ダークブルー
秋野大地
第1話 十年ぶり
祭りの縁日のように、いくつもの裸電球が島の夜風に踊っている。
道の両端に街灯がなくても、多くの私設電球がぶら下がり、それが電球周辺の様子を浮き上がらせていた。
裸電球の下にはベニヤ板に足を付けただけの粗末なテーブルがあり、その上に乱雑に飲食物が置かれ、そしてそれらを囲む住民たちがいる。そんなテーブルが、沿道にいくつも現れるのだ。人の多さは、まさに縁日並みである。
しかしこれは、祭りでも集会でもない。これが日常の姿である。そしてそれが日常であることを、私は十年前に知った。
裸電球の明かりが届かない場所は、まるでエアポケットのような暗闇になっているが、テーブルがあれば、またすぐに灯された明るい空間となる。走る車の窓を通し、この交互に出現する明暗が、約ニキロに渡り繰り返される。
灯りに照らされた場所は粗末で猥雑でありながら、そこから人の心を揺さぶる活力的波動が伝わってくる。一方、暗い部分の闇の深さは、彼らの貧相な生活ぶりを象徴しているようである。
陰と陽が背中合わせになったその様子に、かつての、つまり十年前の私は随分戸惑った。それはまさに、混沌たる世界であったからだ。
豊かな社会で暮らし続けてきた私には、その様子の形容として、混沌以外の言葉が思い付かなかったのである。
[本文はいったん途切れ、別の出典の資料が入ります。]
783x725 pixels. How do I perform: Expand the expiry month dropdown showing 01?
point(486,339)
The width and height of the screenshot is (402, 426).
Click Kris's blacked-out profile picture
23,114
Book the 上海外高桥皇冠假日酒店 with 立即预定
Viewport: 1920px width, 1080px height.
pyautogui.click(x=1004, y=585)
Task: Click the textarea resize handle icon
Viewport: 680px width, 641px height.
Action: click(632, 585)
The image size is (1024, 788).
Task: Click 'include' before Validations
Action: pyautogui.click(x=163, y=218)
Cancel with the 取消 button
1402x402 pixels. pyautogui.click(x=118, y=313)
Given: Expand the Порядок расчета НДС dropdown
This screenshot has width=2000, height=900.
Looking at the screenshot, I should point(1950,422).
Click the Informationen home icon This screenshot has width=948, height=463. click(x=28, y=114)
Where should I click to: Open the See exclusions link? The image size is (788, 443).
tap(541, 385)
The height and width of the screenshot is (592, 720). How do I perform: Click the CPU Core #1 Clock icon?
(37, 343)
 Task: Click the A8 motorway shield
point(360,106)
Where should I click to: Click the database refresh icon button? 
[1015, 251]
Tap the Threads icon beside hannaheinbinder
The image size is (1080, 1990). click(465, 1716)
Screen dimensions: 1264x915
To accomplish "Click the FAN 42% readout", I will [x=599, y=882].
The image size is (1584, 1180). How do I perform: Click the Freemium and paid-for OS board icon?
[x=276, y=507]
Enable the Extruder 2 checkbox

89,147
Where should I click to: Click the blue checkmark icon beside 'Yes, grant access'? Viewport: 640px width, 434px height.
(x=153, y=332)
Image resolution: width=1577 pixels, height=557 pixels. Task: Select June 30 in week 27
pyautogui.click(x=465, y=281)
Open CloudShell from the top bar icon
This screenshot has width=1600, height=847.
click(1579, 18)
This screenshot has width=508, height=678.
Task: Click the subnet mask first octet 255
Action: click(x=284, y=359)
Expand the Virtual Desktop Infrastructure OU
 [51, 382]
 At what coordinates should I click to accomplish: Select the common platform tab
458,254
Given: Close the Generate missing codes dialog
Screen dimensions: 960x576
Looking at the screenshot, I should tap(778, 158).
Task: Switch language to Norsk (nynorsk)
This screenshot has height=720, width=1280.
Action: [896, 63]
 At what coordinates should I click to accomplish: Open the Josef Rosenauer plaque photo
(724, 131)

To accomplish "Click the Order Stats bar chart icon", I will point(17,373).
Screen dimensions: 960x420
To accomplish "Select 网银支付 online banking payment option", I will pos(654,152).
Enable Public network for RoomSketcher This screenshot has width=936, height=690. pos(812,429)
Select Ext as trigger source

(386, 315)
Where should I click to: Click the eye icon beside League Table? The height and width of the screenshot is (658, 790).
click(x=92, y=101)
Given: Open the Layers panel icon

それはこちらが怖気づいてしまうほどの異様さを持つ、貧困臭の漂う世界であったのだ。
そこはフィリピンセブ島、マンダウエシティーの一画を占める場所だ。
ハイウェイから少し逸れた片側一車線の小さな道沿いに、ローカル色を存分に発揮するそれがある。
予約したセブシティーのホテルへ向かうには、その道を通った方が、ハイウェイを真っ直ぐ進むよりも早いのだろう。タクシーが迷わずローカル道を通るということは、そのあたりの交通事情がこの十年、何も変わっていないということだ。
十年前、長期滞在後にフィリピンを離れ日本へ帰還した私は、日本の暮らしに疲弊しながら、いつか再びこの地の空気に触れたいと願うようになっていた。そして十年ぶりにその景色を眺め、自分はいよいよ帰ってきたという安堵感を覚えている。まるで生まれ育った故郷に、舞い戻った心地なのだ。
上手く説明のつかないこの感慨を、一度でもフィリピンを訪れた者なら、多少なりとも理解できるのではないだろうか。フィリピンの風土、つまり時間の流れ方や埃っぽい空気や気さくな人間、人々の力強い生き方等々、諸々のものがそこを訪れた人の心の中に何かを植え付けるからだ。
そう、フィリピンという国は、訪れて身を置いた者にしか分からない、不思議な足跡を体の中に残す場所である。
人によっては憤慨という負の感情を抱いて、彼の地を後にする人もいるだろう。混沌とした世界なのだから、何があってもおかしくはない。
しかし多くの人の中には、かなり高い確率で、郷愁を呼び起こす血の通った温かい何かが芽生える。
それがフィリピンという国に対する、私の理解だ。
タクシーの運転手は、黙々と運転していた。行き先がホテルと明確だからだろう。
大抵の運転手は、行き先の定まらない客や簡単に心変わりしそうな客へ、自分のお薦めの場所を進言する。つまり、男性が楽しめる秘境の案内だ。
客が誘いにのりどこかへ押し込めることができれば、ドライバーは案内先から、バックマージンという副収入を得ることができる。
しかし、空港からセブの街中にあるホテルまで移動する客は、寄り道などまずしない。盛り場に繰り出すとすれば、ホテルへチェックインを済ませてからでも遅くはないのだ。朝方までやっている店は、腐るほどある。
加えて私の隣には、若くて美しいフィリピーナが座っている。もはや盛り場へ行く可能性は皆無だ。
自分がもう十年若かったら、そして一人であれば、おそらくタクシーをホテル前に待たせ、チェックイン後、すぐにどこかへ繰り出しただろう。セブの夜の街は、男の冒険心を呼び覚ます材料で溢れている。
しかし、仮にいくら若かったとしても、今回ばかりは遊びを先行させることができない。十年ぶりにその地を訪れたのは、れっきとした理由があったからだ。